*** Supplied material ***

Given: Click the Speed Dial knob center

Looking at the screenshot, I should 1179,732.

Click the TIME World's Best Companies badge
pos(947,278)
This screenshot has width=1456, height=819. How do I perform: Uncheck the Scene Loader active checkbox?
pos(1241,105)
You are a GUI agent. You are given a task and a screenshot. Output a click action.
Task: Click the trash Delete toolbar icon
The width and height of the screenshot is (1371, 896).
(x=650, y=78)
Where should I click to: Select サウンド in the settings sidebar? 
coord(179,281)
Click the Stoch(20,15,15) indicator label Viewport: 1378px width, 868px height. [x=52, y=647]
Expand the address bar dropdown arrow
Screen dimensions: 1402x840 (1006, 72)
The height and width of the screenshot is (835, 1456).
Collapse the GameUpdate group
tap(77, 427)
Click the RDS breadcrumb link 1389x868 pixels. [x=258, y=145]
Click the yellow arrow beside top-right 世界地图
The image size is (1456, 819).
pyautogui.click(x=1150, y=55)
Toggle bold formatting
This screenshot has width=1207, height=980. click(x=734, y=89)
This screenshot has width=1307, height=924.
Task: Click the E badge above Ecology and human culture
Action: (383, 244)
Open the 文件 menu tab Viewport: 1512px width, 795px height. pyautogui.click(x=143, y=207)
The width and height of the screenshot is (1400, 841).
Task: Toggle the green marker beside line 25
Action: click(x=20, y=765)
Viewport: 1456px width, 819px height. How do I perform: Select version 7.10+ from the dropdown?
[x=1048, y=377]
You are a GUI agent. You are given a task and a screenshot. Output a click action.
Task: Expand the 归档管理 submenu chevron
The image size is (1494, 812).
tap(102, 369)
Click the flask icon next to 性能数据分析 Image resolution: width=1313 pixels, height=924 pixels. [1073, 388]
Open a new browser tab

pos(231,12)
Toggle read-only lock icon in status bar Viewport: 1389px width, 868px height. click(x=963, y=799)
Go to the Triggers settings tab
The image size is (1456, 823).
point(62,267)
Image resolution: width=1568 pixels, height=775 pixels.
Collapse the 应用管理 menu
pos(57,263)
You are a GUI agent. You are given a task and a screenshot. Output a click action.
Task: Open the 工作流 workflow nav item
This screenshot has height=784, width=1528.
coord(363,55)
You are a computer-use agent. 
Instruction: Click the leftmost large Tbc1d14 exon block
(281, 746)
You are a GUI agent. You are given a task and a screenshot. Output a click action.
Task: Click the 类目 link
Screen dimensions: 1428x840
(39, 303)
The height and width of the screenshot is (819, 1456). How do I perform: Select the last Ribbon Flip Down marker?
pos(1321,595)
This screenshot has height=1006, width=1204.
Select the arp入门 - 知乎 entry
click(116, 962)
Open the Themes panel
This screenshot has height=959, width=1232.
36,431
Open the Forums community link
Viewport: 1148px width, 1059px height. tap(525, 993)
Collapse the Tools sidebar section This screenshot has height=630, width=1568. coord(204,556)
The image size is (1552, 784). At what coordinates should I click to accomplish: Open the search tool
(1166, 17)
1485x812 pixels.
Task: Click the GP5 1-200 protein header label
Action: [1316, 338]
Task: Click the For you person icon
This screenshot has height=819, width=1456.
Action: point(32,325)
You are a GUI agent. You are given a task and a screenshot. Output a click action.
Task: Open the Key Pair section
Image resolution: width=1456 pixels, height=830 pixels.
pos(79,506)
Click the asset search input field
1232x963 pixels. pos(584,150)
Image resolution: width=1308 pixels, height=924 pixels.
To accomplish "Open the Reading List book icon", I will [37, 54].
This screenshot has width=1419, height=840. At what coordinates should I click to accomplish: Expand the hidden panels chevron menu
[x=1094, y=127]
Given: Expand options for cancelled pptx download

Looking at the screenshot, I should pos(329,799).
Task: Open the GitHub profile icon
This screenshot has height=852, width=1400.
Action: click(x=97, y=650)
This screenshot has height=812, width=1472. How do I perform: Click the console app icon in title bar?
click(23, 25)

*** End of Supplied material ***

Reproduce every entry above without a single alteration.

Given: Click the Speed Dial knob center

Looking at the screenshot, I should 1179,732.

Click the TIME World's Best Companies badge
pos(947,278)
This screenshot has width=1456, height=819. How do I perform: Uncheck the Scene Loader active checkbox?
pos(1241,105)
You are a GUI agent. You are given a task and a screenshot. Output a click action.
Task: Click the trash Delete toolbar icon
The width and height of the screenshot is (1371, 896).
(x=650, y=78)
Where should I click to: Select サウンド in the settings sidebar? 
coord(179,281)
Click the Stoch(20,15,15) indicator label Viewport: 1378px width, 868px height. [x=52, y=647]
Expand the address bar dropdown arrow
Screen dimensions: 1402x840 (1006, 72)
The height and width of the screenshot is (835, 1456).
Collapse the GameUpdate group
tap(77, 427)
Click the RDS breadcrumb link 1389x868 pixels. [x=258, y=145]
Click the yellow arrow beside top-right 世界地图
The image size is (1456, 819).
pyautogui.click(x=1150, y=55)
Toggle bold formatting
This screenshot has width=1207, height=980. click(x=734, y=89)
This screenshot has width=1307, height=924.
Task: Click the E badge above Ecology and human culture
Action: (383, 244)
Open the 文件 menu tab Viewport: 1512px width, 795px height. pyautogui.click(x=143, y=207)
The width and height of the screenshot is (1400, 841).
Task: Toggle the green marker beside line 25
Action: click(x=20, y=765)
Viewport: 1456px width, 819px height. How do I perform: Select version 7.10+ from the dropdown?
[x=1048, y=377]
You are a GUI agent. You are given a task and a screenshot. Output a click action.
Task: Expand the 归档管理 submenu chevron
The image size is (1494, 812).
tap(102, 369)
Click the flask icon next to 性能数据分析 Image resolution: width=1313 pixels, height=924 pixels. [1073, 388]
Open a new browser tab

pos(231,12)
Toggle read-only lock icon in status bar Viewport: 1389px width, 868px height. click(x=963, y=799)
Go to the Triggers settings tab
The image size is (1456, 823).
point(62,267)
Image resolution: width=1568 pixels, height=775 pixels.
Collapse the 应用管理 menu
pos(57,263)
You are a GUI agent. You are given a task and a screenshot. Output a click action.
Task: Open the 工作流 workflow nav item
This screenshot has height=784, width=1528.
coord(363,55)
You are a computer-use agent. 
Instruction: Click the leftmost large Tbc1d14 exon block
(281, 746)
You are a GUI agent. You are given a task and a screenshot. Output a click action.
Task: Click the 类目 link
Screen dimensions: 1428x840
(39, 303)
The height and width of the screenshot is (819, 1456). How do I perform: Select the last Ribbon Flip Down marker?
pos(1321,595)
This screenshot has height=1006, width=1204.
Select the arp入门 - 知乎 entry
click(116, 962)
Open the Themes panel
This screenshot has height=959, width=1232.
36,431
Open the Forums community link
Viewport: 1148px width, 1059px height. tap(525, 993)
Collapse the Tools sidebar section This screenshot has height=630, width=1568. coord(204,556)
The image size is (1552, 784). At what coordinates should I click to accomplish: Open the search tool
(1166, 17)
1485x812 pixels.
Task: Click the GP5 1-200 protein header label
Action: [1316, 338]
Task: Click the For you person icon
This screenshot has height=819, width=1456.
Action: point(32,325)
You are a GUI agent. You are given a task and a screenshot. Output a click action.
Task: Open the Key Pair section
Image resolution: width=1456 pixels, height=830 pixels.
pos(79,506)
Click the asset search input field
1232x963 pixels. pos(584,150)
Image resolution: width=1308 pixels, height=924 pixels.
To accomplish "Open the Reading List book icon", I will [37, 54].
This screenshot has width=1419, height=840. At what coordinates should I click to accomplish: Expand the hidden panels chevron menu
[x=1094, y=127]
Given: Expand options for cancelled pptx download

Looking at the screenshot, I should pos(329,799).
Task: Open the GitHub profile icon
This screenshot has height=852, width=1400.
Action: click(x=97, y=650)
This screenshot has height=812, width=1472. How do I perform: Click the console app icon in title bar?
click(23, 25)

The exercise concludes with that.